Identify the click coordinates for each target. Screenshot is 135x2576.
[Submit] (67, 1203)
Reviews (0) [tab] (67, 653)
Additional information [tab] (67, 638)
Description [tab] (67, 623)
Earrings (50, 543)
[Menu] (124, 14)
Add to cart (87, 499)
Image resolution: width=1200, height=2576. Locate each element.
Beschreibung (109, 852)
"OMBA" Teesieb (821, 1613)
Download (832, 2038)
::::::::
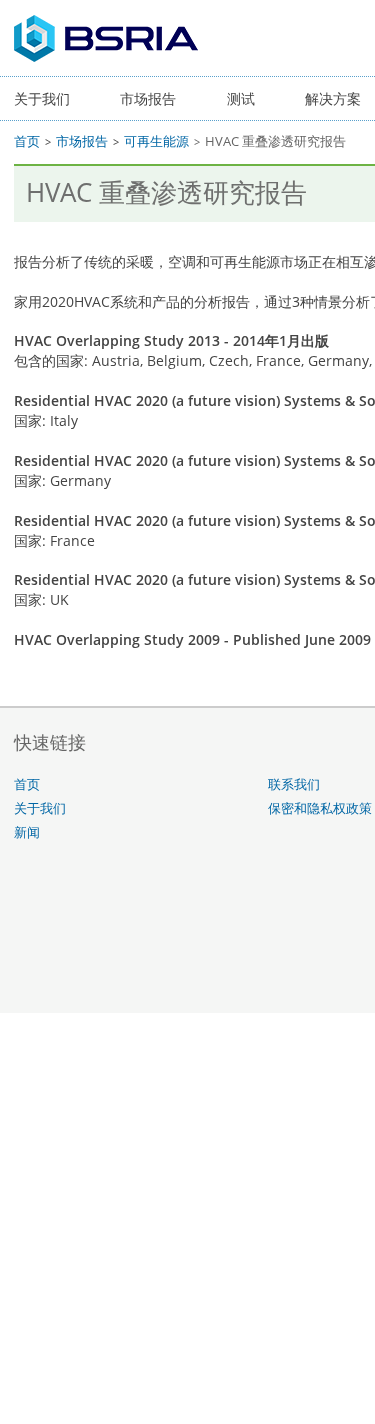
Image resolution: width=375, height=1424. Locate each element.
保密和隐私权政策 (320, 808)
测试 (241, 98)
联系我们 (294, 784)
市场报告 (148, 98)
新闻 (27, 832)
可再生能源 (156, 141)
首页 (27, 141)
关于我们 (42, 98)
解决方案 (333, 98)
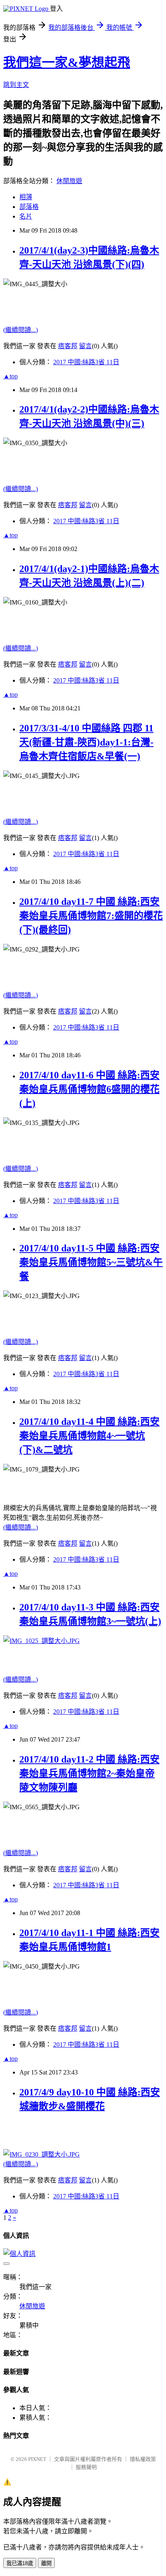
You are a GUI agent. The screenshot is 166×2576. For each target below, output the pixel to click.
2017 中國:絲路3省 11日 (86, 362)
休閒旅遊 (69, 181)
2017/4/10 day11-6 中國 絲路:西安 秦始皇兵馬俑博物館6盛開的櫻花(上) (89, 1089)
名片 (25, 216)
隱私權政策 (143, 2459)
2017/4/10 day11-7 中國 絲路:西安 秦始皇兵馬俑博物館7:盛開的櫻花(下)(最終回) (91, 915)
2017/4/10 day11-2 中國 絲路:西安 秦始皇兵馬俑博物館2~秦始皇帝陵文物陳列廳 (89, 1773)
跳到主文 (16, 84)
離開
::::::::
# YOUR OBJECTIVE:
Scan the records above and report how many lines include the word "Locate", without any other text.

# EXPECTED ANSWER:
2